Paper and Fire (The Great Library #2)

Don’t risk it, Jess thought. You don’t have the time.

But it was impossible to resist the impulse. He veered close to the body and reached down just enough to snag his fingers in the bag’s strings. He lost a half second and could feel the sphinxes gaining on him. I won’t make it, he thought, and had a vision of himself crushed on the ground like that nameless sailor.

The bag he’d grabbed was unexpectedly heavy and it would slow him down. The knowledge—if there was any to be had from whatever was inside it—wouldn’t help him if the sphinxes caught him, but it might give him an advantage if he used it right.
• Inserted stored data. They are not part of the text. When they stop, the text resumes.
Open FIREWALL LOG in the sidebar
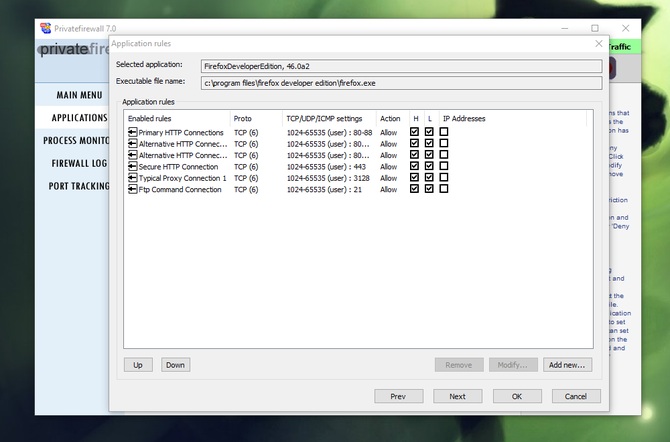click(79, 163)
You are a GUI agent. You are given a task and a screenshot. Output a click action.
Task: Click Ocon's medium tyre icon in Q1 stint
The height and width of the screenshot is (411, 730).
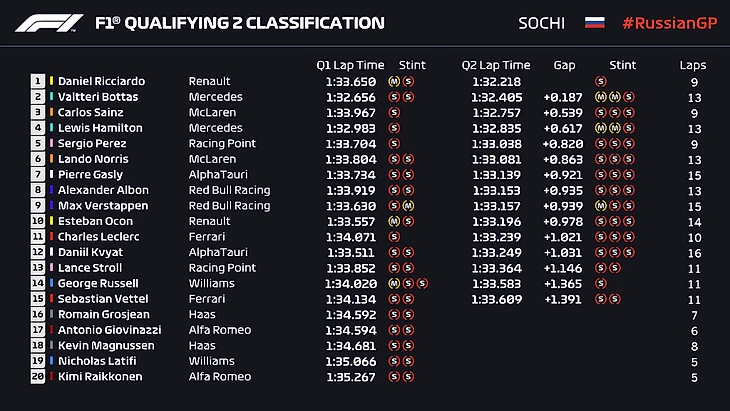tap(395, 221)
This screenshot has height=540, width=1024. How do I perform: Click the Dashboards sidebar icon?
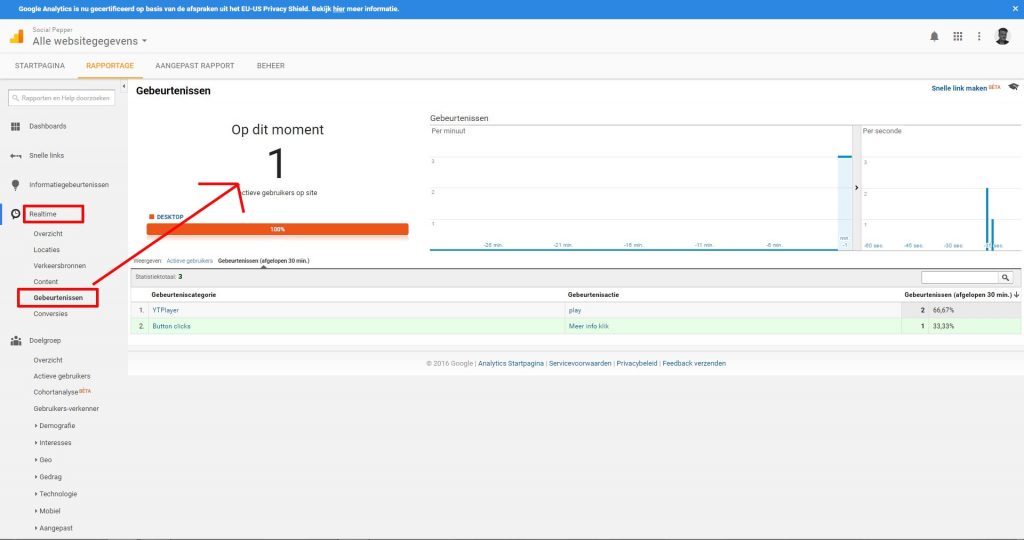tap(16, 126)
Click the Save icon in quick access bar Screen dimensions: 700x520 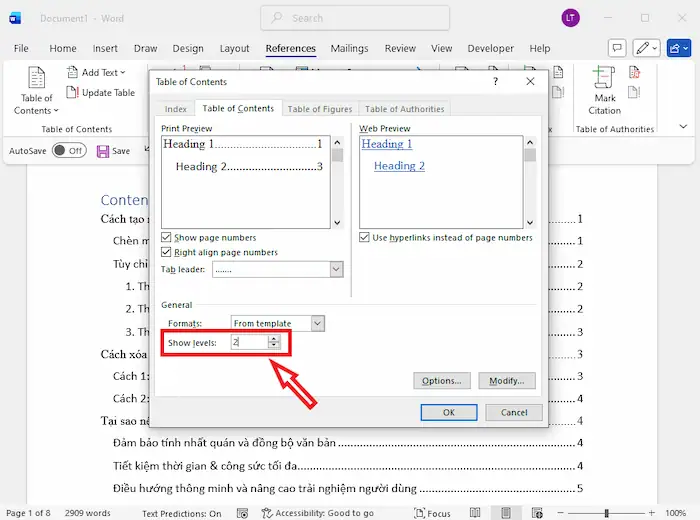click(103, 151)
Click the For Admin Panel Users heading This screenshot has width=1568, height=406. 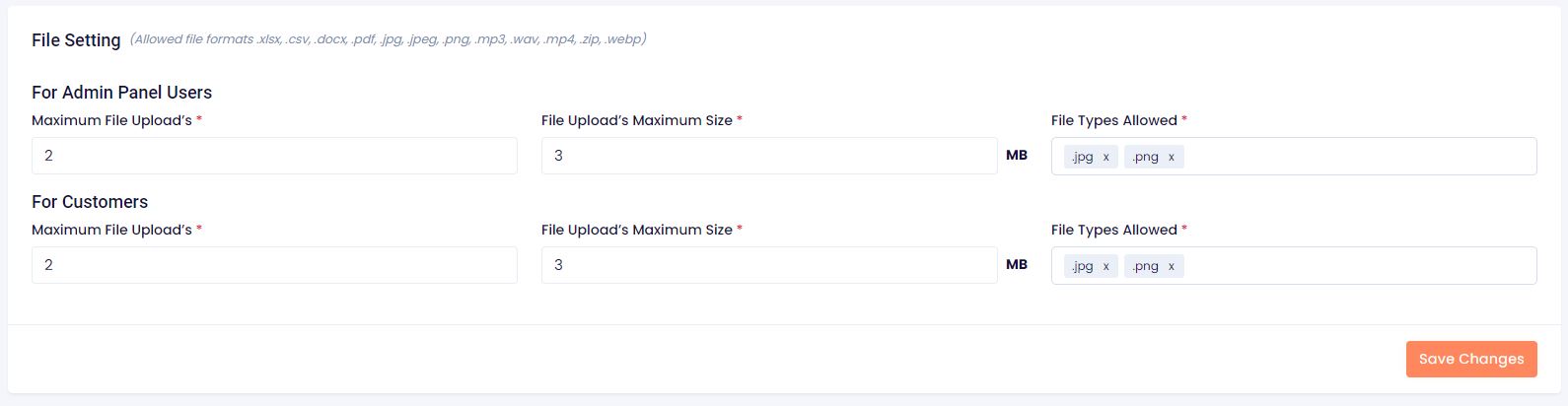[121, 93]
Jess turned and threw the bag as far as he could the way he’d come, into the park. The twist of his body gave him a heart-stopping view of the sphinxes loping just a body’s length behind him, and then he was facing forward again and running with real desperation, breath pumping faster and faster as he spotted the park exit ahead.

One of the sphinxes peeled off and chased the thrown bag; he saw the flash out of the corner of his eye.

But one stayed on him.

There was nothing to do but pray that once he’d passed the boundary of the tomb’s precincts, the sphinx would let him go. They were made to be territorial, after all. Not even the Library wanted the monsters tearing through crowded streets in pursuit.

He could feel the sphinx gaining behind him and realized, with a sudden horror, that all his best speed, his finest running, wouldn’t put him through the exit before it reached him.

He was going to be caught.

So Jess did the only thing he could. He threw himself flat and hoped momentum would force the thing to miss him.

He was lucky rather than good—the sphinx had just leaped as he flung himself down, and as he curled into a protective ball, the back feet crashed down on gravel just a handbreadth away from his head. He could see cables flexing under the metallic flank of the thing and scrambled up, hoping to be away before it could adjust and turn.

He slipped. The loose gravel betrayed him, and before he could recover he was on his knees and the sphinx had turned to him. It padded toward him. Unhurried. Remorseless. The human face held no expression at all. The sinuous copper skin seemed to stretch and mold to the simulated muscles beneath as it moved, and Jess thought, Do something, but there was nothing he could do.

He held still, hardly daring to breathe. The human-faced head of it was on a level with his eyes, and utterly, unsettlingly alien, and he was reminded of the cobra, swaying in the darkness as it considered biting.

The sphinx parted thin metal lips and revealed razor-sharp teeth behind—the teeth of a lion in a man’s face. Deadly sharp.

Don’t. Move.

He felt a whisper of air as it drew in a bellows of breath, and he realized he was doubly dead now—he was wearing the smuggling harness with not one but two illegal books inside. The harness’s coatings should have masked the smell of bindings and papers, but if the Archivist wanted him dead, this creature needed no further excuse.

The switch, he remembered from the book. He also knew that those razor-sharp teeth, and the massive lion paws with equally pointed claws, ensured that one wrong guess would absolutely be his last. Anit’s brothers had both faced this moment.

They’d both died.

Jess didn’t allow himself the luxury of doubt, because he knew that he was seconds away from death if he did nothing; the automaton’s mouth was already opening wider and the eyes burning hotter, and this chance was his only chance.

He reached under the chin of the human face and felt a small depression. As the sphinx’s head whipped sideways to bite his arm, he pressed down hard.

The head slowed its turn, but the teeth still closed around his arm.

Pressed down.

He felt the slicing sting of metal and knew it was too late—he’d lose his arm at the very least. God, no . . .

But then the sphinx just . . . stopped, with a sound of gears grinding to a halt. The jaws still pressed down, but the bite was shallow, just a little blood and pain that he made worse by having to pull himself free. Jess was panting now, shaking, pouring sweat, and as he watched the sphinx’s face, he saw the eyes flicker red, then black, and then go a dead, leaden gray.

It stood still as the statue it resembled. Frozen on the spot.

Jess heard the shriek of the other sphinx returning, and launched himself around the frozen automaton. Hedges snapped and flailed at him until he achieved gravel again, and then was running, running, with the gardens falling behind him, and the lonely, angry shriek of a sphinx chasing to the borders of the tomb’s park.

The scream followed him like a vengeful ghost as he lost himself in the streets of Alexandria.